What Airbnb/STRs Have Learned (and What Comes Next)

  1. Quality and Predictability Pay: Better sorting, guest-favoriting, and host tooling raise the baseline experience. As more inventory professionalizes, rentals look and feel less risky to mainstream travelers—especially when paired with OTA loyalty protections.

  2. Price Transparency Is Non-Negotiable: Total-price clarity and sensible cleaning fees are necessary to defend share against hotels that increasingly bundle breakfast, elite late checkout, and upgrades into an easy-to-compare package.

  3. Cities Will Keep Testing the Limits: STR growth will rely on showing net community value (tourism spend, tax remittance, flexible housing stock utilization) and on tailoring products to local rules (e.g., longer minimum stays, host-present formats). The Barcelona/NYC cases suggest policy risk remains a structural headwind in certain urban cores.

The Role of Booking.com and Expedia: Referees and Kingmakers

Because OTAs now mediate both hotels and rentals at extraordinary scale, they function as market makers. Booking’s 4.0M properties (including 3.5M alt-accom) and rising AA share, plus Expedia’s One Key spanning Vrbo and hotels, mean millions of travelers aren’t “switching from hotels to Airbnb”—they’re shopping the entire lodging universe in one place and choosing per trip.

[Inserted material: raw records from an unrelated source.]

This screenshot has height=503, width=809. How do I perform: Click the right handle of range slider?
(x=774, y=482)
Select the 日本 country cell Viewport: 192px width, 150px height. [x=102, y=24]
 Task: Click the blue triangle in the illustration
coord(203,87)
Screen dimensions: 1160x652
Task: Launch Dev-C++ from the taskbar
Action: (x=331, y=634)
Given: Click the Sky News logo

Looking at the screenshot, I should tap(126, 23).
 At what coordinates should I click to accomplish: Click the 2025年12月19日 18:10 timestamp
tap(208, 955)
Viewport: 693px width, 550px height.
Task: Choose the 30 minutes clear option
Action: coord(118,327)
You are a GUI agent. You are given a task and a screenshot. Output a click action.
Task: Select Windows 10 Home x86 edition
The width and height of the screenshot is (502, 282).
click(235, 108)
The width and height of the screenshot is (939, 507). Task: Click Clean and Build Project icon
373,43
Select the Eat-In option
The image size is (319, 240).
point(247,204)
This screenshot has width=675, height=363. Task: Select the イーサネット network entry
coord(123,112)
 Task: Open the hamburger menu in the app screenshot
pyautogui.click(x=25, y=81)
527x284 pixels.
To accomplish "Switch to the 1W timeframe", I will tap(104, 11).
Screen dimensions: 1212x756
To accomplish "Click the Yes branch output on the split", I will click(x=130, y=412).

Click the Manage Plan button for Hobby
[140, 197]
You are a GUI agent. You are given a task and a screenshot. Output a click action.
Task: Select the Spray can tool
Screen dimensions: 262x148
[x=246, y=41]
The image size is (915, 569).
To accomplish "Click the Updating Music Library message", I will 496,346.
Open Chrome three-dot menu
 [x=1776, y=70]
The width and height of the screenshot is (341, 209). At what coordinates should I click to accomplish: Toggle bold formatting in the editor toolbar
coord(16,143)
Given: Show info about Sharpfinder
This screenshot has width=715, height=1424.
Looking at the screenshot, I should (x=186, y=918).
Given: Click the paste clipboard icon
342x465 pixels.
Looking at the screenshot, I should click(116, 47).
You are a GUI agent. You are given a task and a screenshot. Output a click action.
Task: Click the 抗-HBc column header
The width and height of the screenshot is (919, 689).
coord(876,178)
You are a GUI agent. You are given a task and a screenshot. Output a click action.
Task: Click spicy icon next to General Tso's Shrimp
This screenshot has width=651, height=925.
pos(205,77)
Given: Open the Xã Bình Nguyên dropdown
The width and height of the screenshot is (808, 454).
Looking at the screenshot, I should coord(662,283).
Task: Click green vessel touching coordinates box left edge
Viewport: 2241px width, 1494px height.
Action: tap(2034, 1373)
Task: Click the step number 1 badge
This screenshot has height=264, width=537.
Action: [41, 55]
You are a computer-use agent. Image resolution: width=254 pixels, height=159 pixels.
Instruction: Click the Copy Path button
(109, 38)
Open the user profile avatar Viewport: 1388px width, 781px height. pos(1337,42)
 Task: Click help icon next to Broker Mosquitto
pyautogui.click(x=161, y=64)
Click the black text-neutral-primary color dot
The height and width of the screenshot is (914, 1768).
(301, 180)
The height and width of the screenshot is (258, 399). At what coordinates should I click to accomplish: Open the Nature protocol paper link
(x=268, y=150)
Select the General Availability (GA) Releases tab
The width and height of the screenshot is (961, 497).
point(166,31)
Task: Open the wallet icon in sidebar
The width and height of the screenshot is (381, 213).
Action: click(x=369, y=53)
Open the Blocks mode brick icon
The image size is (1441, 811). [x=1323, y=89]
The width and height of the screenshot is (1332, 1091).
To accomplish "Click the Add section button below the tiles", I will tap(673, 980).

That puts a premium on content quality, reviews, payments, service recovery, and loyalty—areas where OTAs are investing heavily.

Outlook: Convergence with Edges

The old binary—hotel vs. Airbnb—is giving way to convergence with edges:

  • Hotels will own consistency, recognition, and the ability to monetize attributes and experiences at scale.

  • STRs will own space, flexibility, and hyper-local immersion, with an expanding professional tier narrowing service gaps.

  • OTAs will keep flattening the search experience and redirecting loyalty gravity toward their apps and currencies unless brands make membership meaningfully better.

Winners in the shake-up will do three things exceptionally well:

  1. Segment ruthlessly and design product for each job (from 18-hour city sprints to 18-day family escapes).

  2. Tell the price story cleanly (total cost up front, obvious value adds).

  3. Use data and AI to create momentum across the stay (from pre-arrival nudges to in-stay personalization to post-stay reactivation).

Travel demand is robust, but the battleground has shifted from keys and kitchens to identity and intent: Do you know who that traveler is, what they value right now, and can you prove—in the next 30 seconds—that your stay is the best fit? In 2025’s hospitality market, that’s the difference between being found and being forgotten.